Nasza Loteria SR - pasek na kartach artykułów

Absolwenci w "Koperniku"

/KaT/
Na 95-lecie powstania Szkoły Realnej, Gimnazjum i I Liceum Ogólnokształcącego w Tarnobrzegu przyjechało ponad 700 absolwentów ze wszystkich kontynentów.
Na 95-lecie powstania Szkoły Realnej, Gimnazjum i I Liceum Ogólnokształcącego w Tarnobrzegu przyjechało ponad 700 absolwentów ze wszystkich kontynentów. K. TAJS
Stefania Gońska z domu Manulak była najstarszą uczestniczką zjazdu. Tarnobrzeskie gimnazjum ukończyła w 1936 roku.
Stefania Gońska z domu Manulak była najstarszą uczestniczką zjazdu.

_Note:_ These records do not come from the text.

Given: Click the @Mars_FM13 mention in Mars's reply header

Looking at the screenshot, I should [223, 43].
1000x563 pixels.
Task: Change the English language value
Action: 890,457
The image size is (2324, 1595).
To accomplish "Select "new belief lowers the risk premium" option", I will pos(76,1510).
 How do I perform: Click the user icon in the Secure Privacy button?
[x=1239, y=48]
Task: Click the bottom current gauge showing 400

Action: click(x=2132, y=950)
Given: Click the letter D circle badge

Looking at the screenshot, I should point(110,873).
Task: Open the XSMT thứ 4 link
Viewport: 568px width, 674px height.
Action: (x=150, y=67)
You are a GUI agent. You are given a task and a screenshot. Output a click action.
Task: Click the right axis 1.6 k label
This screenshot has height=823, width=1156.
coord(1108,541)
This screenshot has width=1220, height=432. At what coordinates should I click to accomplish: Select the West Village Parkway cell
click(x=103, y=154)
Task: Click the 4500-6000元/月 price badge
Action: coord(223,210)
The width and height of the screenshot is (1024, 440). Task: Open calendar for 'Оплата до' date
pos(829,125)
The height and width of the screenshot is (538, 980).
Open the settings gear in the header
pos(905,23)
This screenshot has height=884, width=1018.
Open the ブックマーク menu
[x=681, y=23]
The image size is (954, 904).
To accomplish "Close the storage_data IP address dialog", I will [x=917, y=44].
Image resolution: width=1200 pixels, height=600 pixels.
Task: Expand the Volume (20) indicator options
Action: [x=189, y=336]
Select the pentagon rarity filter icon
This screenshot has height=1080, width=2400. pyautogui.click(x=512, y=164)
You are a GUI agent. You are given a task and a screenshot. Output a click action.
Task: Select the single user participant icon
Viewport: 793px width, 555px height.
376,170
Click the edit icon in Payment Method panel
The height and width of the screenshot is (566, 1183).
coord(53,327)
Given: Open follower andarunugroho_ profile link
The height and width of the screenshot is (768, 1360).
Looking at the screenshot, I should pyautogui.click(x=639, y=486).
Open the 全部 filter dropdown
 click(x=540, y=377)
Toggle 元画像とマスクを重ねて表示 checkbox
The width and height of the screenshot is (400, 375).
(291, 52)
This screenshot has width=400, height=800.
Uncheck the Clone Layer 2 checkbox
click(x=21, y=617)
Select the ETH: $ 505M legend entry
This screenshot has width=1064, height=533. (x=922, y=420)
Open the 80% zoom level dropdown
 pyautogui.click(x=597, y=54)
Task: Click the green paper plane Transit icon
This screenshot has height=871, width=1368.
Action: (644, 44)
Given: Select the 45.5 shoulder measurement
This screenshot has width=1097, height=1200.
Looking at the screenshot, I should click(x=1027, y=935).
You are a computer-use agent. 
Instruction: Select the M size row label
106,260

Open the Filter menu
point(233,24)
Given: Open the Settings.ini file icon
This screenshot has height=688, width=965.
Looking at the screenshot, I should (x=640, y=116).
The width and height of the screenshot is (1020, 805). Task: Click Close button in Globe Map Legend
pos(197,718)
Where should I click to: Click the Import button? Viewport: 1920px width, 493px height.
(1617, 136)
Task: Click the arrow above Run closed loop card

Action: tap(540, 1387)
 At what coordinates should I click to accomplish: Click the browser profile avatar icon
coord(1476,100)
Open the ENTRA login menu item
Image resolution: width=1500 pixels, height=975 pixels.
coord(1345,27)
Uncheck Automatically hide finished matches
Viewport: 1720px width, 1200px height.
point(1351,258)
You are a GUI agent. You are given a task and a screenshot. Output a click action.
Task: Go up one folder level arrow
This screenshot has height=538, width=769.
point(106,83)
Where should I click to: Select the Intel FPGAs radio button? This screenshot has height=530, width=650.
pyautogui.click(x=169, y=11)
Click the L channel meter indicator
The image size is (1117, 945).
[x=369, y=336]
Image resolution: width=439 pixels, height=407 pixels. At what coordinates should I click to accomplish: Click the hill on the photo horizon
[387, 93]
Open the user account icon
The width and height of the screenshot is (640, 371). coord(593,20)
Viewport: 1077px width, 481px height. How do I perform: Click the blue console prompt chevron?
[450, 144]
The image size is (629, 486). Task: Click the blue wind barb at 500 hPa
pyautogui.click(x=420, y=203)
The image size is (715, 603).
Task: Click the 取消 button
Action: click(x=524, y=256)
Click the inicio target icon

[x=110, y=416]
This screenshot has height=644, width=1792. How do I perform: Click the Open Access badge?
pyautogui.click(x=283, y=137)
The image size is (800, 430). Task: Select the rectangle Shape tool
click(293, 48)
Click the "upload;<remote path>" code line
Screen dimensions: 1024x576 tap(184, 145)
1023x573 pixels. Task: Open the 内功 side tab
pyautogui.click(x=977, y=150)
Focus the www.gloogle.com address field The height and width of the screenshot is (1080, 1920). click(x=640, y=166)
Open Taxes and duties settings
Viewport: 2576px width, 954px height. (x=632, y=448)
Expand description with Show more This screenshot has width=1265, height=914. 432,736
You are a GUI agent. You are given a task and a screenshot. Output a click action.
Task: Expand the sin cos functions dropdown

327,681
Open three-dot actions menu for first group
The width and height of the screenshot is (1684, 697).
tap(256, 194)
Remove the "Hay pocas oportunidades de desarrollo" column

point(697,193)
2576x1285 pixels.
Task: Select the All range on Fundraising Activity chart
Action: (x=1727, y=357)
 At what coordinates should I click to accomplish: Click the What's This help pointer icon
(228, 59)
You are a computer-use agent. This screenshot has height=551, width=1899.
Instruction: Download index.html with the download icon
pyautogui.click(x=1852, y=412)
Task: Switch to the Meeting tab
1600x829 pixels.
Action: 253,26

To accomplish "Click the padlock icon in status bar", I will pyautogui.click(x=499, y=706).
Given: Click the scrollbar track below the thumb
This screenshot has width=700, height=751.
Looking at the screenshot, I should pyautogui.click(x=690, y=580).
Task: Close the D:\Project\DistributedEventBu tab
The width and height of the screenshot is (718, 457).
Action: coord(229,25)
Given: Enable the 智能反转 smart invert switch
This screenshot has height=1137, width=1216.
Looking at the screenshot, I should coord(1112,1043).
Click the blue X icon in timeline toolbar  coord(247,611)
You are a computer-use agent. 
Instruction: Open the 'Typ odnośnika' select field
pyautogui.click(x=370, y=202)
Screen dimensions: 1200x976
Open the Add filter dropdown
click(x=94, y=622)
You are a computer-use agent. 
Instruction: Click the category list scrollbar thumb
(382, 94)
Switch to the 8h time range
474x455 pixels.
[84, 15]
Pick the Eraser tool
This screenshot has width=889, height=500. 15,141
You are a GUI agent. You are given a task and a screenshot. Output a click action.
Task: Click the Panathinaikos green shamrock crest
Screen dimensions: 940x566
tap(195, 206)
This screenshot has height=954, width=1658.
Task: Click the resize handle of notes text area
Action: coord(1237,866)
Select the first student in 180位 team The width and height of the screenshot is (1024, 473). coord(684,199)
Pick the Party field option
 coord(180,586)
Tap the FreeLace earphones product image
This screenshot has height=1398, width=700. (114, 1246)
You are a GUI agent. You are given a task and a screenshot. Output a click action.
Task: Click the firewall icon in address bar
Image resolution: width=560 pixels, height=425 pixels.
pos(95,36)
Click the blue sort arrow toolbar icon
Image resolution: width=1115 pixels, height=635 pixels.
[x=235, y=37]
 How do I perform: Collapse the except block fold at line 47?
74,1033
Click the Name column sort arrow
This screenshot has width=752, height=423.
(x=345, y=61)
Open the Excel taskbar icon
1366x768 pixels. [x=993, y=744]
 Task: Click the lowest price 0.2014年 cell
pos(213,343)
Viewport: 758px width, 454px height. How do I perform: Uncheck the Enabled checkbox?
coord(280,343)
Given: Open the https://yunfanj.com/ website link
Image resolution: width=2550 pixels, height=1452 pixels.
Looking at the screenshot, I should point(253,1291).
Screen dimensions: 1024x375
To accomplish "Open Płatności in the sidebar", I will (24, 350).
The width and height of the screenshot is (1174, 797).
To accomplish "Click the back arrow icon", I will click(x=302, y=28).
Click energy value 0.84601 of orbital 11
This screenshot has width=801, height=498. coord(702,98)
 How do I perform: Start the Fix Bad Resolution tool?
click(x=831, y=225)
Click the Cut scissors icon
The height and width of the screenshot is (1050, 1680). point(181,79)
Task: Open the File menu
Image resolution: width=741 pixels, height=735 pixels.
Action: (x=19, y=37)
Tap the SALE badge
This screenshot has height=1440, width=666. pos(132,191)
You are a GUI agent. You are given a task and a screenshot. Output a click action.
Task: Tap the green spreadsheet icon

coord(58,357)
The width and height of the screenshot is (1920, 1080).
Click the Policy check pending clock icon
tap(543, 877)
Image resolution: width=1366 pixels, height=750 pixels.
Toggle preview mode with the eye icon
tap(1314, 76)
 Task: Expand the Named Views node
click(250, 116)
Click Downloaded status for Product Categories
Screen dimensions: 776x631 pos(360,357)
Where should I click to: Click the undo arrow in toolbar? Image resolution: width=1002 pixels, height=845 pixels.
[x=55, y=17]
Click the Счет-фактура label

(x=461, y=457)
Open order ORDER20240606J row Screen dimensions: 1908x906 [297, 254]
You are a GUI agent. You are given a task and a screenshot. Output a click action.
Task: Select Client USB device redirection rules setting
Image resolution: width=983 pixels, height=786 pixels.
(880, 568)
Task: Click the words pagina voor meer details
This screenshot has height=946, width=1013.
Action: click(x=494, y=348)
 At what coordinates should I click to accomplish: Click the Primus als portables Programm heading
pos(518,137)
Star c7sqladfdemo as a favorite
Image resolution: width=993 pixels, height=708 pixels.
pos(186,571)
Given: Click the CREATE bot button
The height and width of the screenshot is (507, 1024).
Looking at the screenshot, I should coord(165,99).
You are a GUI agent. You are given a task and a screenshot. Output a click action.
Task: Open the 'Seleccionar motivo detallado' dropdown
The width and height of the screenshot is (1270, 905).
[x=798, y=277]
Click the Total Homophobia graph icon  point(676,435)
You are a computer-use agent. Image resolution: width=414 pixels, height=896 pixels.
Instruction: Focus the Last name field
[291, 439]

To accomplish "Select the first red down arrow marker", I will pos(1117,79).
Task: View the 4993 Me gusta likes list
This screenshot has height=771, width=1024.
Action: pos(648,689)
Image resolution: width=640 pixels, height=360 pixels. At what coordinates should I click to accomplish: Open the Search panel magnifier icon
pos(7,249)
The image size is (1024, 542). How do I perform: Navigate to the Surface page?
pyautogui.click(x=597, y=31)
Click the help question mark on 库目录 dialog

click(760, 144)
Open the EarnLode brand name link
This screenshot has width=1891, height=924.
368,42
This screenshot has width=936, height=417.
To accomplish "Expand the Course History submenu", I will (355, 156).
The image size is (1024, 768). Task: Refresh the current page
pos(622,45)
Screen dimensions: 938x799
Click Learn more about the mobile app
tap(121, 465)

Tarnobrzeskie gimnazjum ukończyła w 1936 roku. K. TAJS

Stefania Gońska z domu Manulak była najstarszą uczestniczką zjazdu. Tarnobrzeskie gimnazjum ukończyła w 1936 roku.
(fot. K. TAJS)

- Pamiętacie, jak jednemu z profesorów przykleiliśmy hebel do ławki, ale była chryja - wspominała Marta Kamysz. - My tuż przed maturą uciekliśmy z fizyki i mieliśmy mieć obniżone sprawowanie - dodaje Witold Kuś. Na 95-lecie powstania Szkoły Realnej, Gimnazjum i I Liceum Ogólnokształcącego w Tarnobrzegu przyjechało ponad 700 absolwentów.

Trudno opisać sceny, jakie działy się w sobotnie przedpołudnie na dziedzińcu tarnobrzeskiego "Kopernika". Łzy wzruszenia, okrzyki zdziwienia i wspomnienia towarzyszyły absolwentom, którzy przyjechali na dwudniowe obchody. Nie zawiedli przedwojenni absolwenci Szkoły Realnej i Gimnazjum. Najliczniejszą grupą byli powojenni absolwenci szkoły. Kolejne roczniki ustawiały się przed głównym wejściem, aby po krótkim powitaniu przejść do klas.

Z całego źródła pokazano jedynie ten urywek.